Direction A
In the article about the AdWords account dispute, why does Google hand the account over to the client? Reply in one to three sentences.
Direction B
Go on with the article about the AdWords account dispute, starting right after its final sentence.

Extract to read
BEGIN

Google Transfers AdWords Account from Consultant to Client in Dispute

Jan 15, 2010 • 8:32 am | comments (18) by twitter Google+ | Filed Under Google AdWords

You are an Google AdWords professional that sets up campaigns and manages those search ad campaigns for your clients. This is a pretty big business these days. But what if your client doesn't pay you for your work? You stop maintaining his account, right?

Yea, I know, you spent all that time setting up the campaigns, doing all the keyword research, testing various ad types and such. You spent countless hours, never to be repaid. But at least the client won't get this hard earned work, since it is under your account, right?


A Google AdWords Help thread has one report of Google confirming that they will often transfer the account to the client, if the client is the one who holds the payment information (credit card) in the account. So in this case, not only did the client get away without paying this AdWords consultant, they also took all the work by the consultant.

The consultant wrote in the thread:

I was hired by a business to do marketing for them so I decided to run a Google AdWords campaign and set it up under my Google account. I had a dispute with them and they then demanded that I hand over this AdWords account to them even though I set it up under my Google account name and that I had spent many hours beyond what they paid me to develop an effective strategy and had information was proprietary to how I marketed this business.

END

Data shown
BEGIN

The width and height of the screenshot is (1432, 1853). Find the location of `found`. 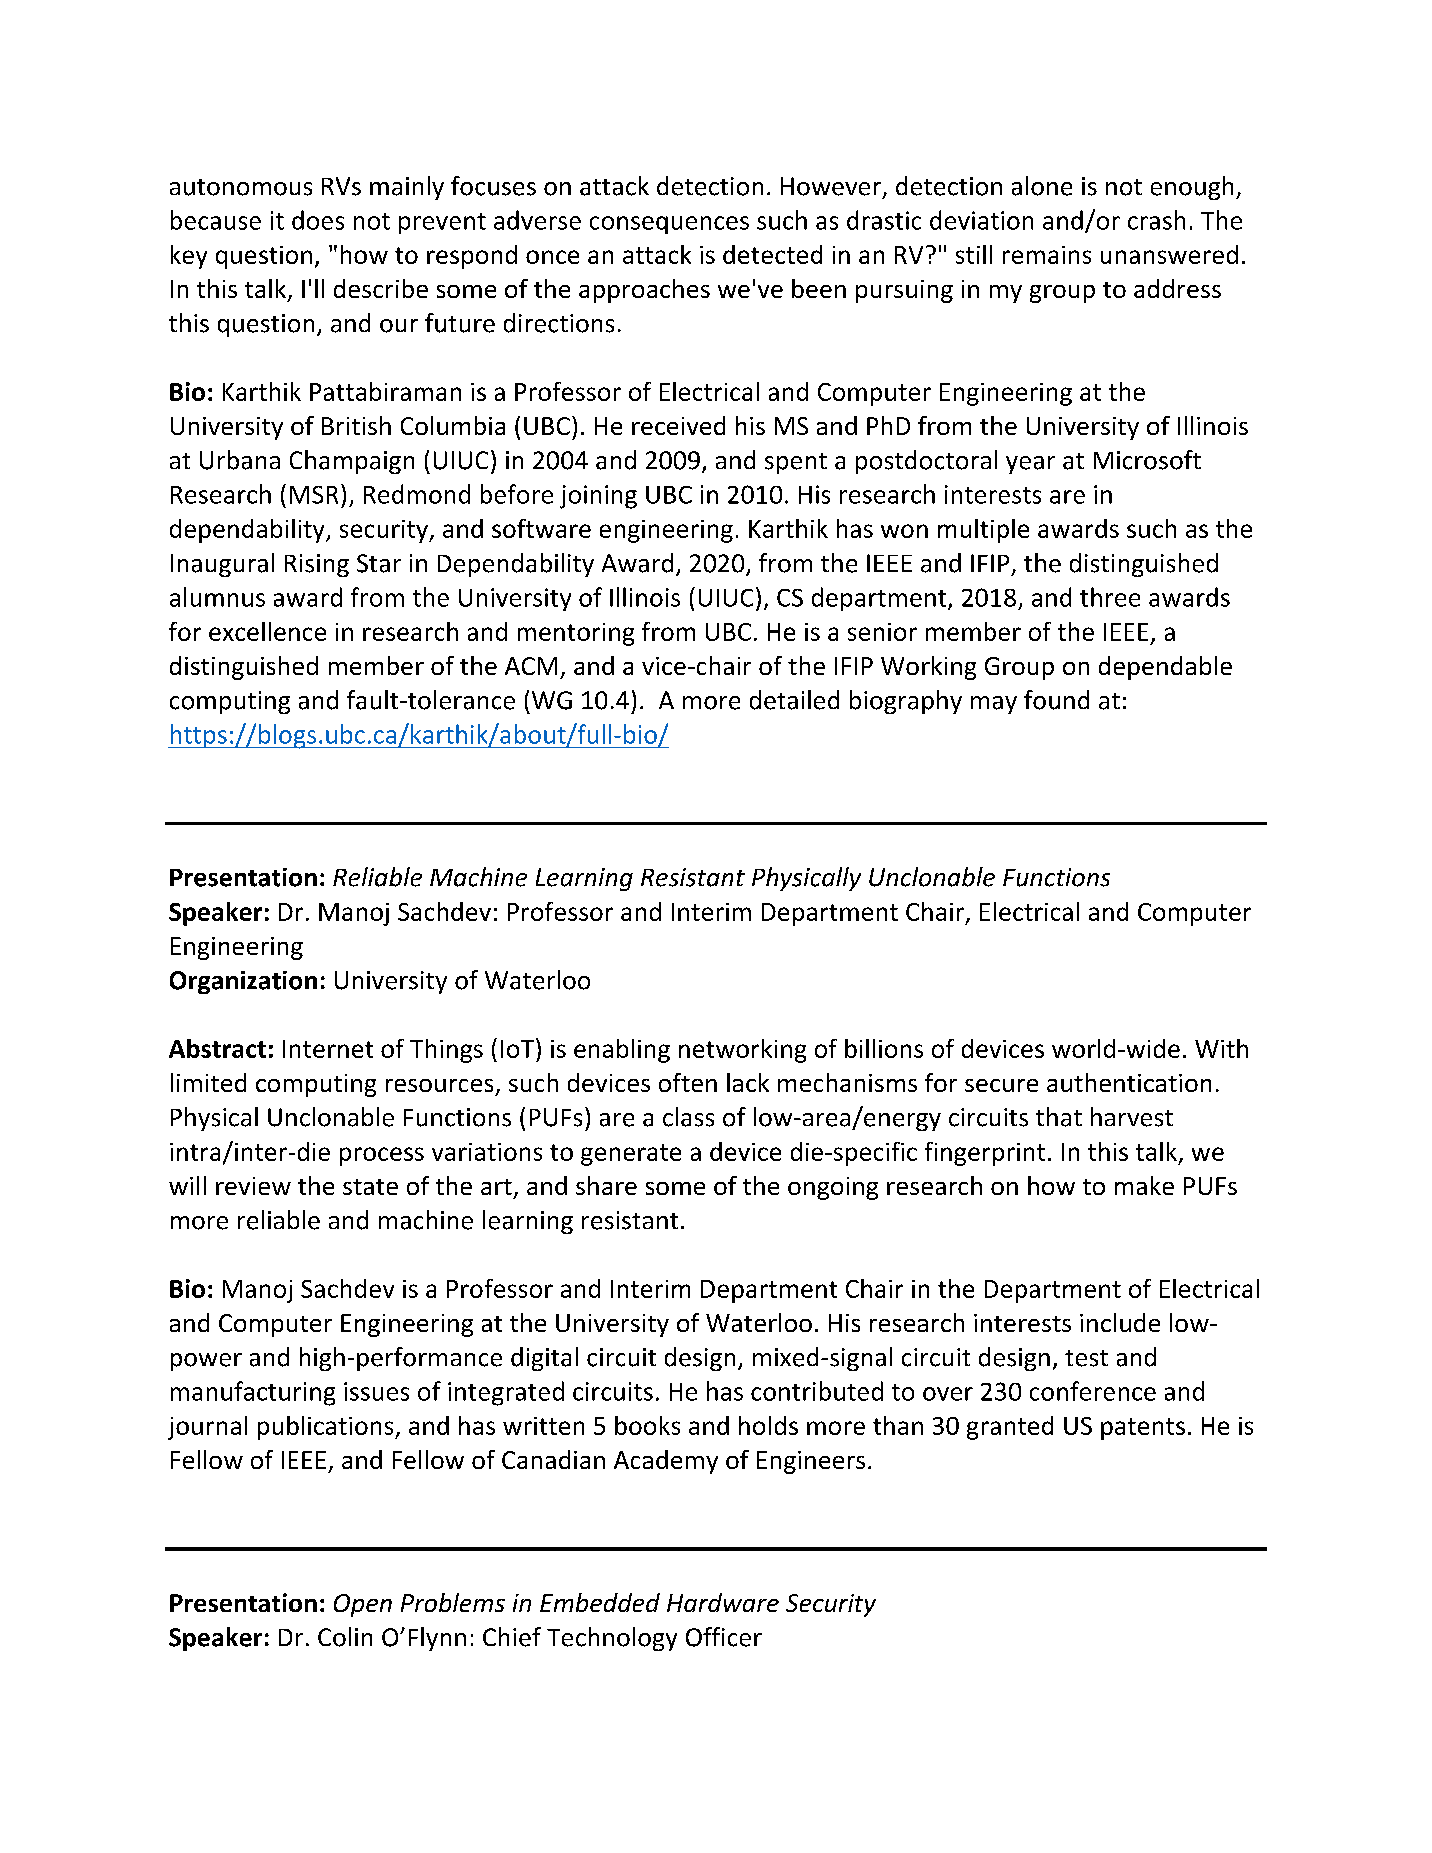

END

Final answer A
According to a report in a Google AdWords Help thread, Google will often transfer the account to the client if the client holds the payment information, such as the credit card, in the account. In this case, the client therefore received the account along with all of the consultant's work.

Final answer B
I just got an email stating that Google handed the AdWords account over to them. What are the rules that allow this to happen without Google contacting me first?

AdWordsPro Sarah, an official Google rep, responded:

Im not sure exactly what the rules and regulations are on this because it doesn't happen often. That said, if you were using your client's billing information in the account, we will almost always side with them. As long as they are paying for the clicks, we need to make sure they are protected.

Lesson learned? Protect yourself with contracts and other means before doing all that work.

Forum discussion at Google AdWords Help.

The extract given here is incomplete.